[Opening RECORDS SUPPLIED section]

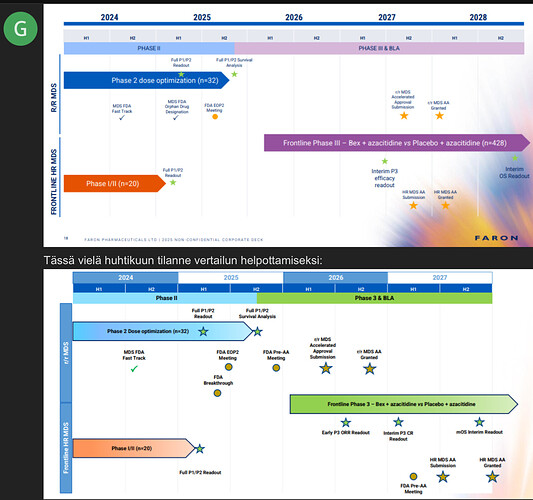Click the 2025 year label in top chart

tap(202, 17)
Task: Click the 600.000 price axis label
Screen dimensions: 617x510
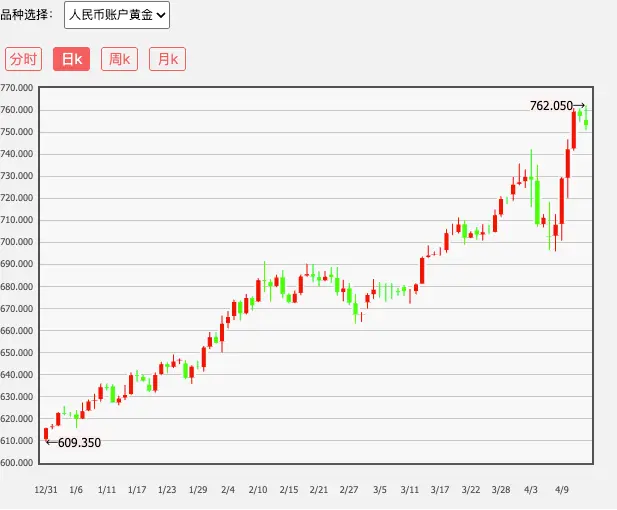Action: [x=18, y=463]
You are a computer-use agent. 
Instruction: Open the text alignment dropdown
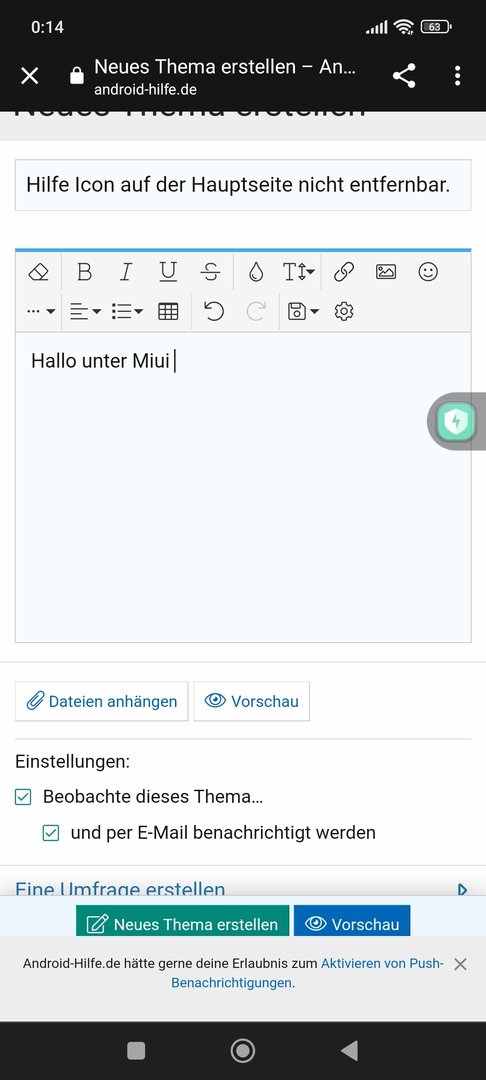pyautogui.click(x=85, y=311)
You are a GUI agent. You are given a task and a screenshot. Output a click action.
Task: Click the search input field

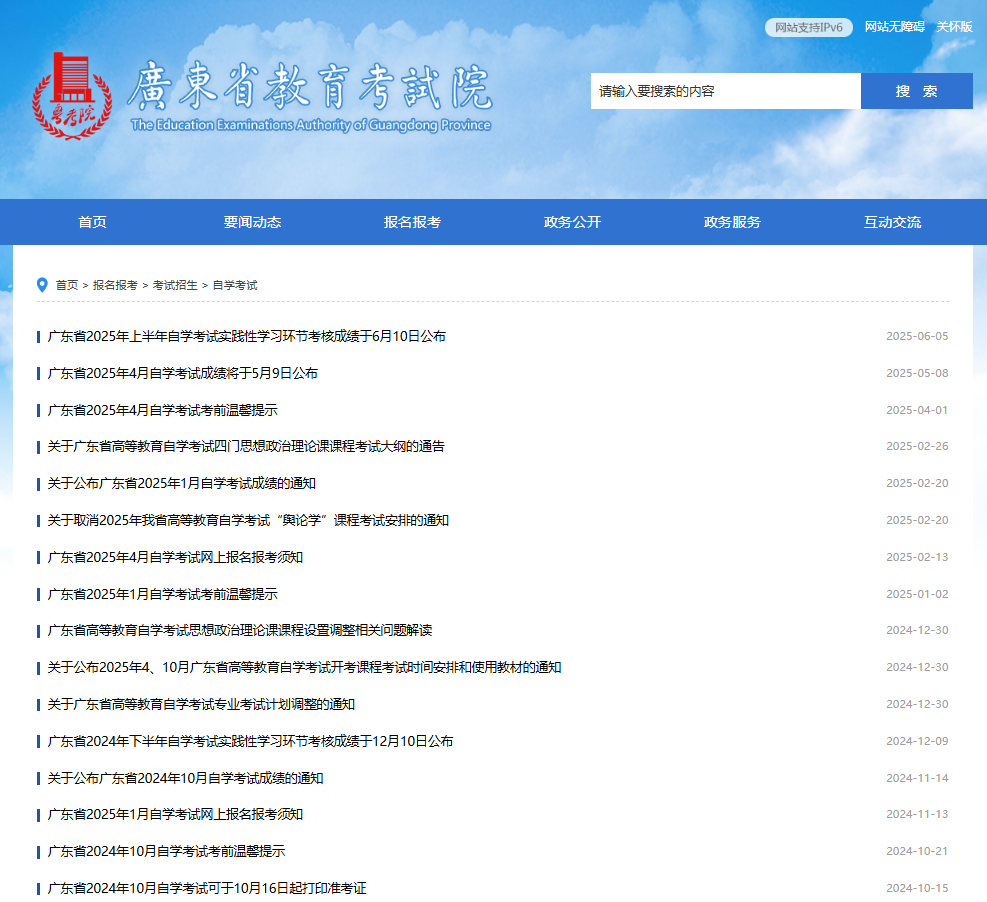click(725, 91)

[Closing RECORDS SUPPLIED section]

**EXERCISE**
Copy whichever lines above contain the string "agent".

**PROBLEM SOLUTION**
You are a computer-use agent. 
You are a GUI agent. You are given a task and a screenshot. Output a click action.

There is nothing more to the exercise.